As a follow up to 2008’s Synecdoche. New York, director Charlie Kaufman’s Anomalisa can seem a bit disappointing. I’m not sure this is totally the fault of Anomalisa, since Synecdoche is one of the great films of the last decade (sometimes I think of all time, but that’s a long list): Synecdoche is complex, layered and constantly folding over on itself, a wholly ambitious film that works on every single level. Topping it would be nearly impossible and, in some ways Kaufman, along with co-director Duke Johnson, aren’t really trying to. What they’ve created is an incredibly simple movie, something that’s almost the opposite of Synecdoche, with only a handful of characters and a plot that’s simple and unfussy.
Based on Kaufman’s play of the same name, it’s a deep and resounding examination of the search for human connection. The film’s stop-motion animation adds distinct visual style to a story that can feel bare at times. The film is about Michael (voiced by David Thewlis), an author, public speaker and customer-service guru (not to mention married man) who — while on a business trip — meets Lisa (voiced by Jennifer Jason Leigh), a quiet, awkward and slightly disfigured woman who’s a fan of Michael’s books. Michael quickly finds himself charmed by and deeply attracted to this quiet woman, though the root of his desires — a profound sense of loneliness and a desperate need for human connection — render his feeling toward Lisa insincere, something neither of them seems to want to admit, or possibly realize.

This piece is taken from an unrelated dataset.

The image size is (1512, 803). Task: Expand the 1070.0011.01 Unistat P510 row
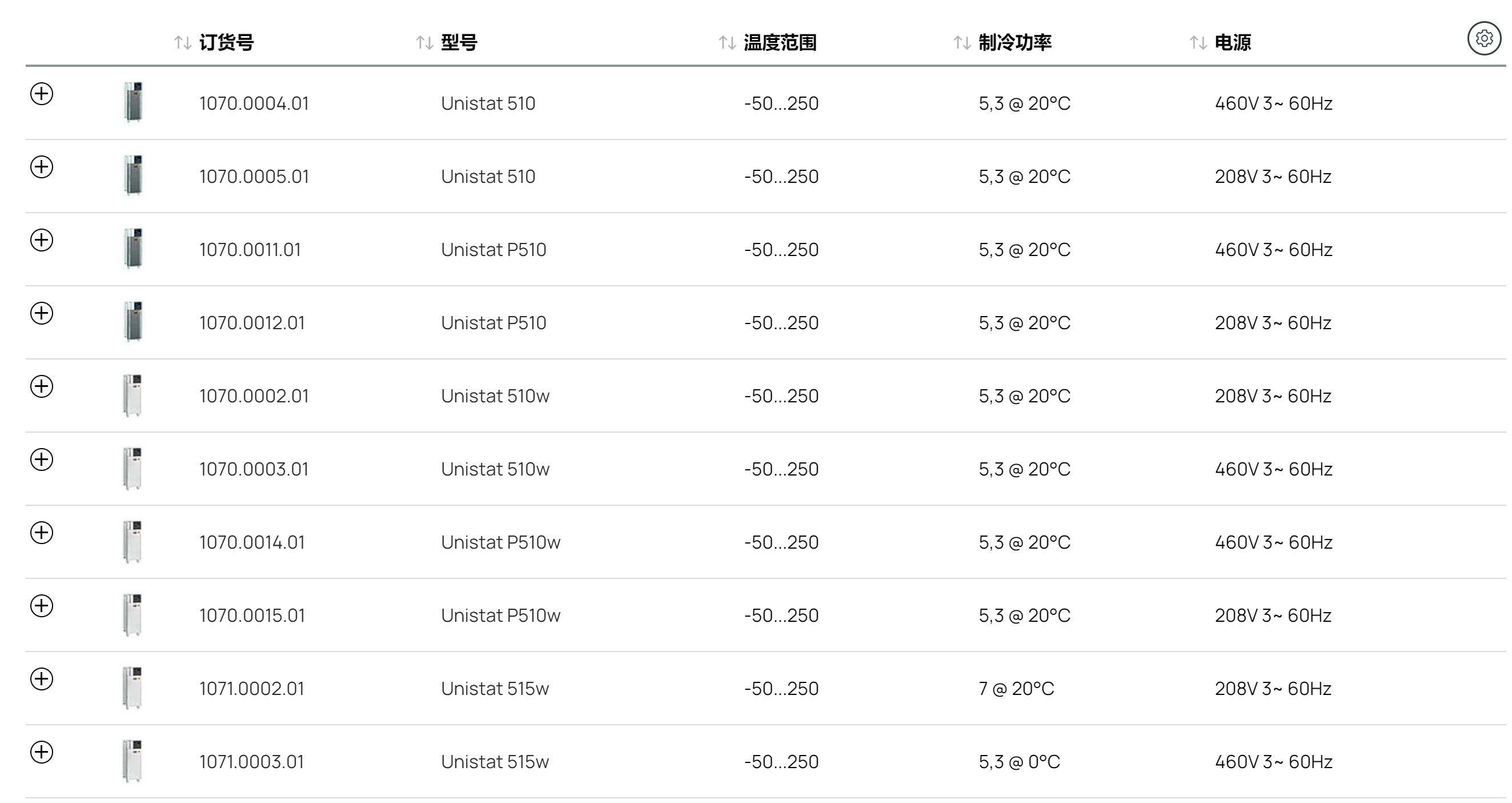42,239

That’s basically it. It’s pretty straightforward. Other than one dream sequence, an antique Japanese sex doll and the fact that the rest of the characters are voiced by the same person (Tom Noonan), there’s nothing terribly strange or noteworthy in the film, at least when you consider Kaufman’s pedigree. There is also a lot of buildup to Anomalisa’s main point, and once it’s made, there’s very little else left.
But there is something innately — and perhaps uncomfortably — human in Kaufman and Johnson’s little puppets and their need just to find solace in others, even if it means humiliation in the process.

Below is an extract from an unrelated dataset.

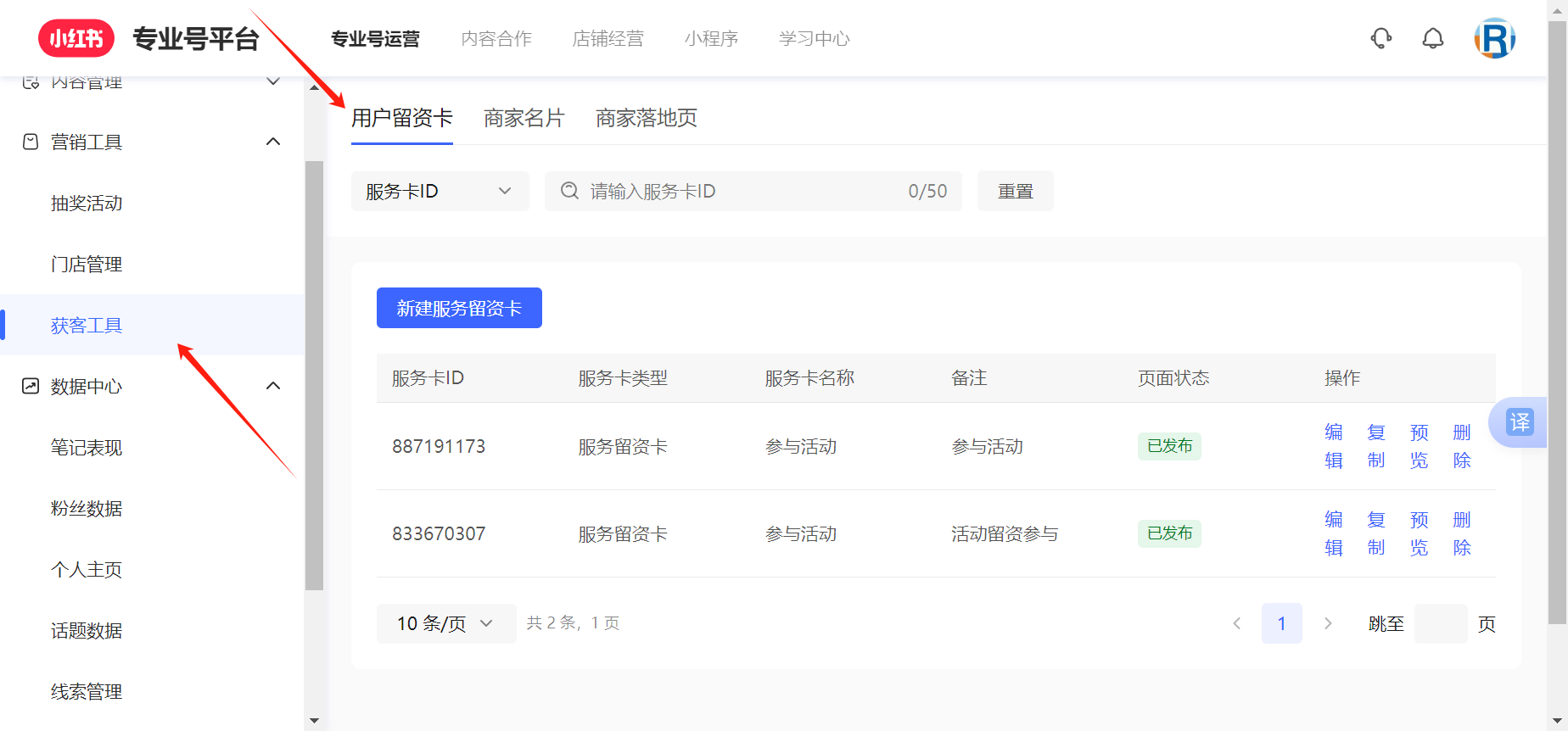1568x731 pixels.
Task: Go to the next page arrow
Action: click(1328, 623)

This notion is perhaps the most fascinating part of Anomalisa — although not simply within the context of film, but because of where the idea fits in Kaufman’s filmography, specifically in relation to Synecdoche. That film was about theater director Caden Cotard (Philip Seymour Hoffman) attempting to find brutal truth in the mundane (“None of these people are an extra. They’re all the leads of their own story,” he says at one point while considering the world at large) — a perfectly apt sentiment for Kaufman’s latest offering. Anomalisa could be one of Cotard’s plays within a play within a play of everyday life, literally in miniature, as depicted by Kaufman and Johnson’s puppets. What’s more, there’s a scene in Synecdoche when a minister — in the middle of a long monologue — comments, “And so you spend your time in vague regret or vaguer hope that something good will come along. Something to make you feel connected, something to make you feel whole, something to make you feel loved” — which sums up Anomalisa perfectly. Viewed in this light, as an appendage to Synecdoche, the film becomes a bit more fascinating than its quiet, ribald facade suggests. Rated R for strong sexual content, graphic nudity and language.
Anybody see this one?
It’s actually made it here to Green Bay, so I’m going to try to catch it before it leaves again next week.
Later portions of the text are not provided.